■ **WHAT TO PRODUCE**
Rewrite the lines starting with the one containing "Cancel the dialog changes" and running through the end of the lines, replacing "thumbnail" with "icon" and leaving everything else unchanged. Leave out the pictures.
>>>>
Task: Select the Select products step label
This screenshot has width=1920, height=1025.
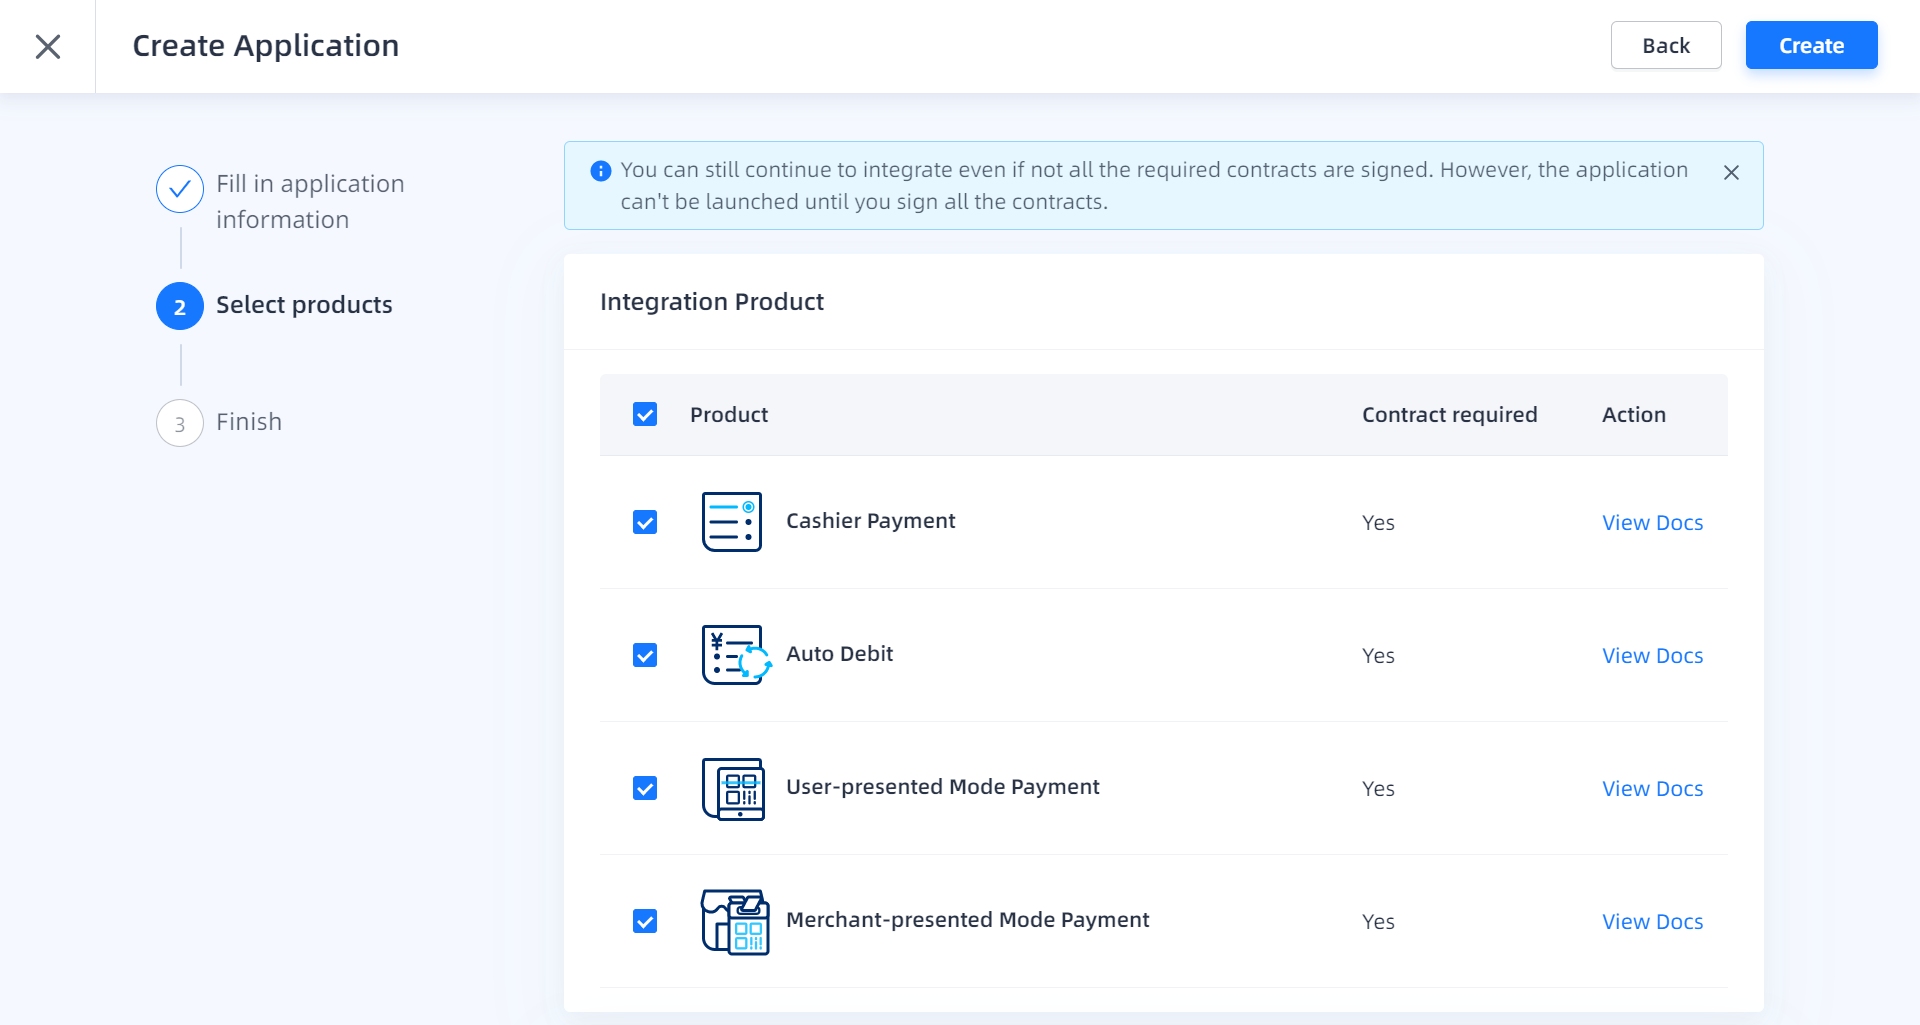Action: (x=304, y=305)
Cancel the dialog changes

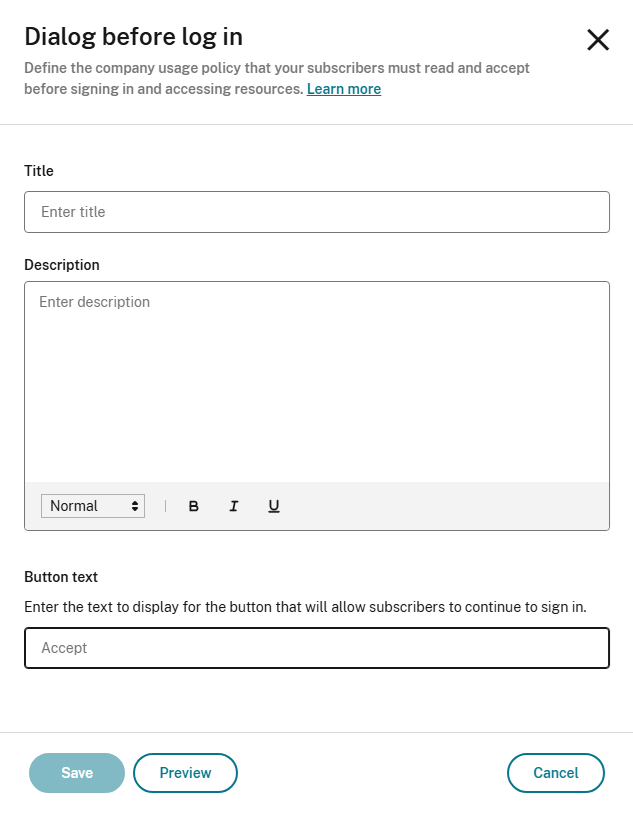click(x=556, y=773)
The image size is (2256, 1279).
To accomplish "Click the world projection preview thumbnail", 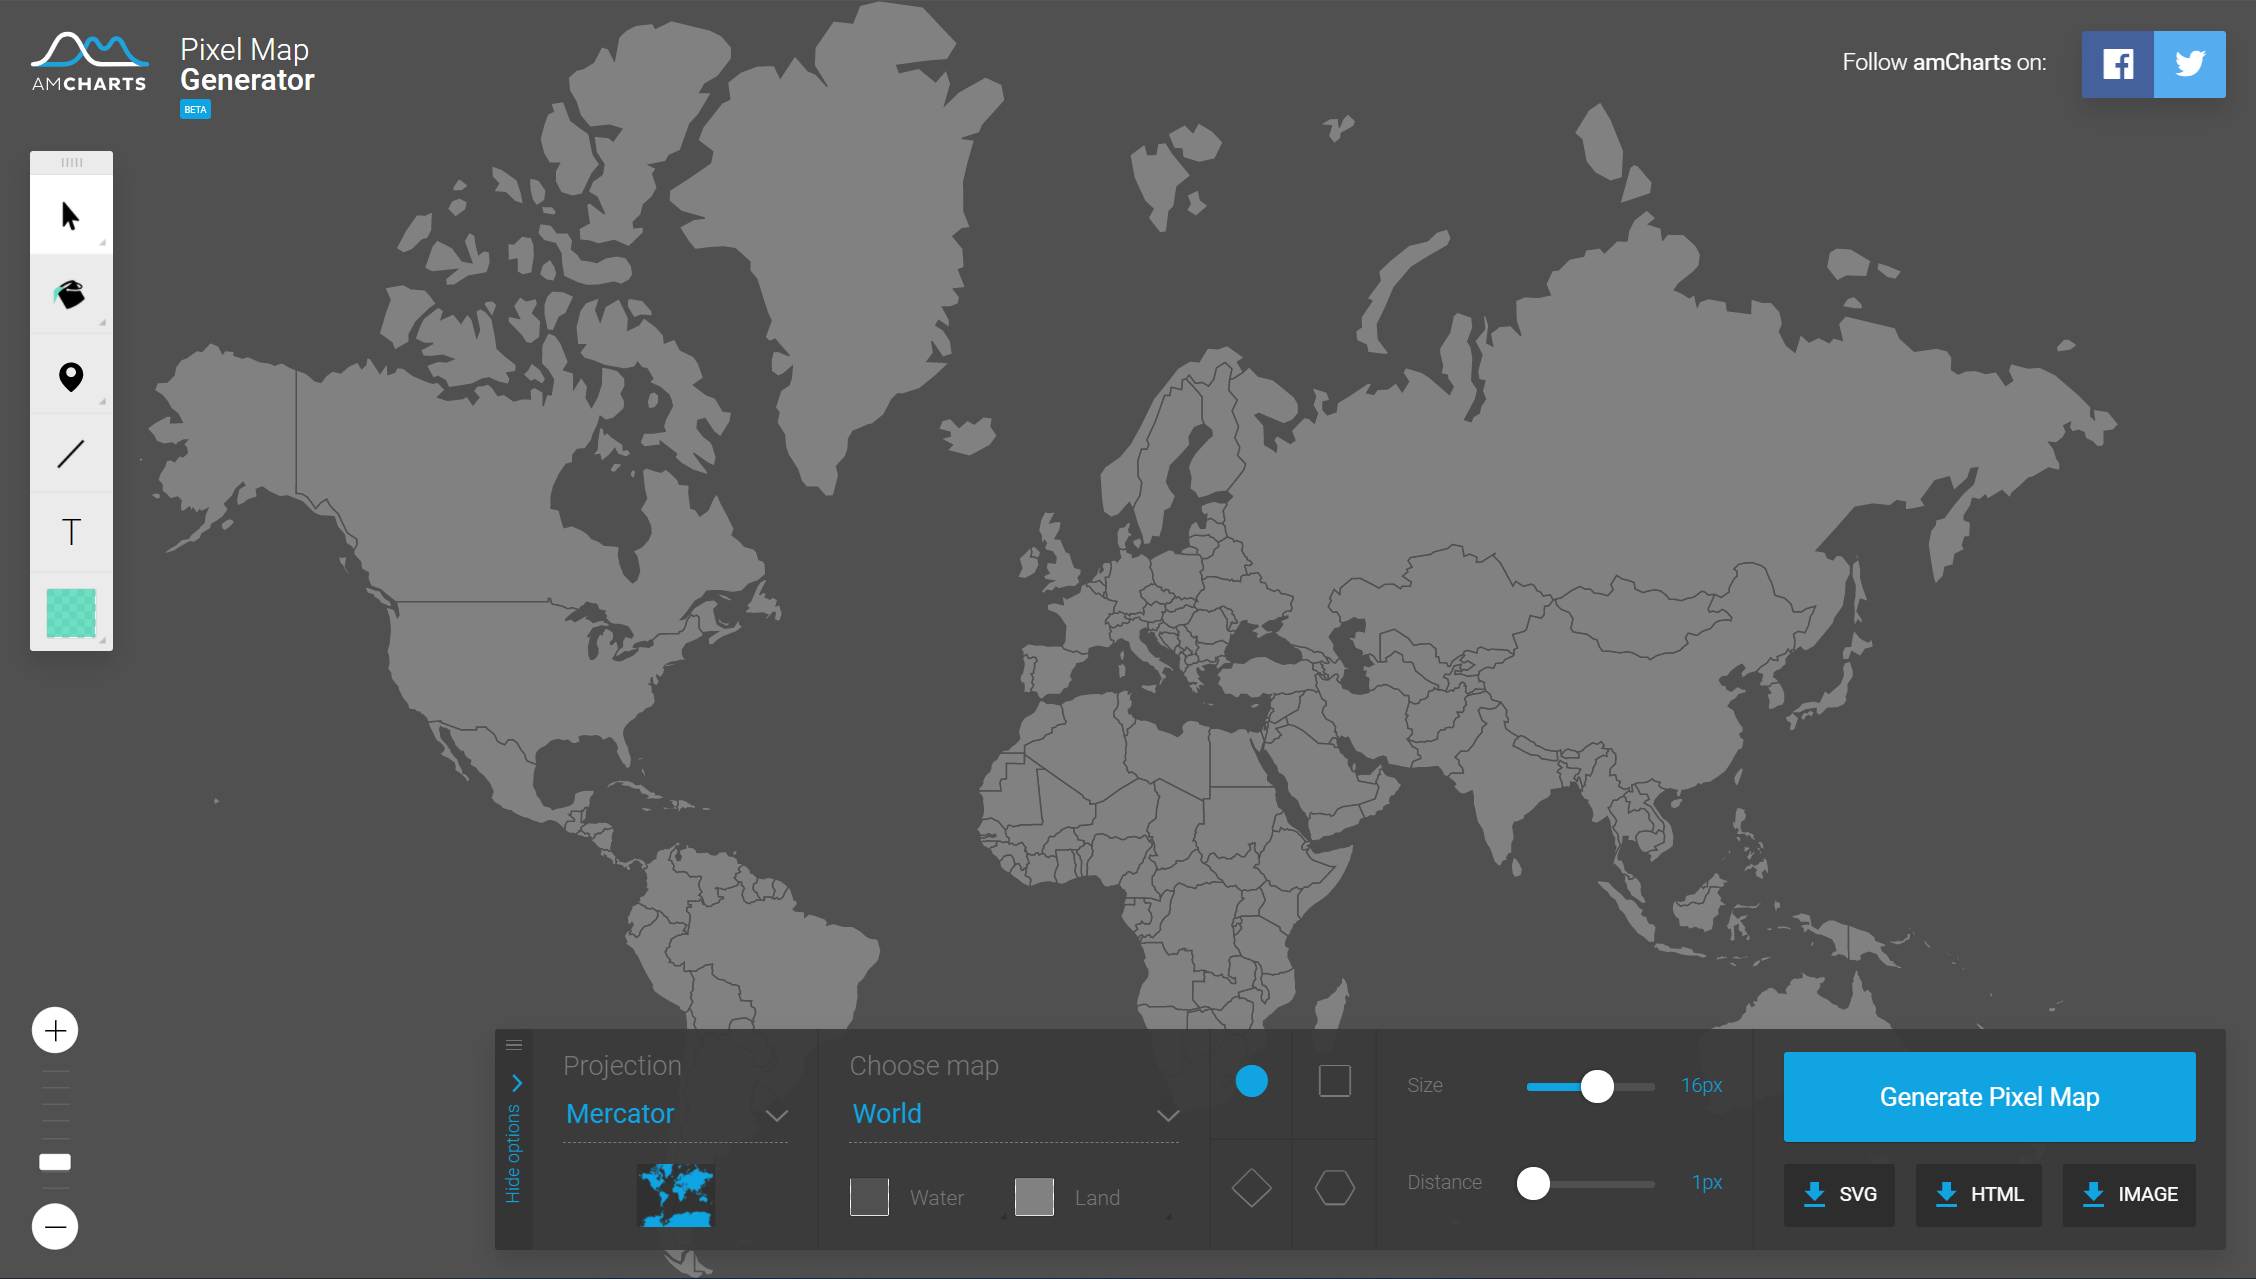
<<<<
■ **RESPONSE TO THE EXERCISE**
Cancel the dialog changes

click(x=556, y=773)
The image size is (2256, 1279).
To accomplish "Click the world projection preview icon", 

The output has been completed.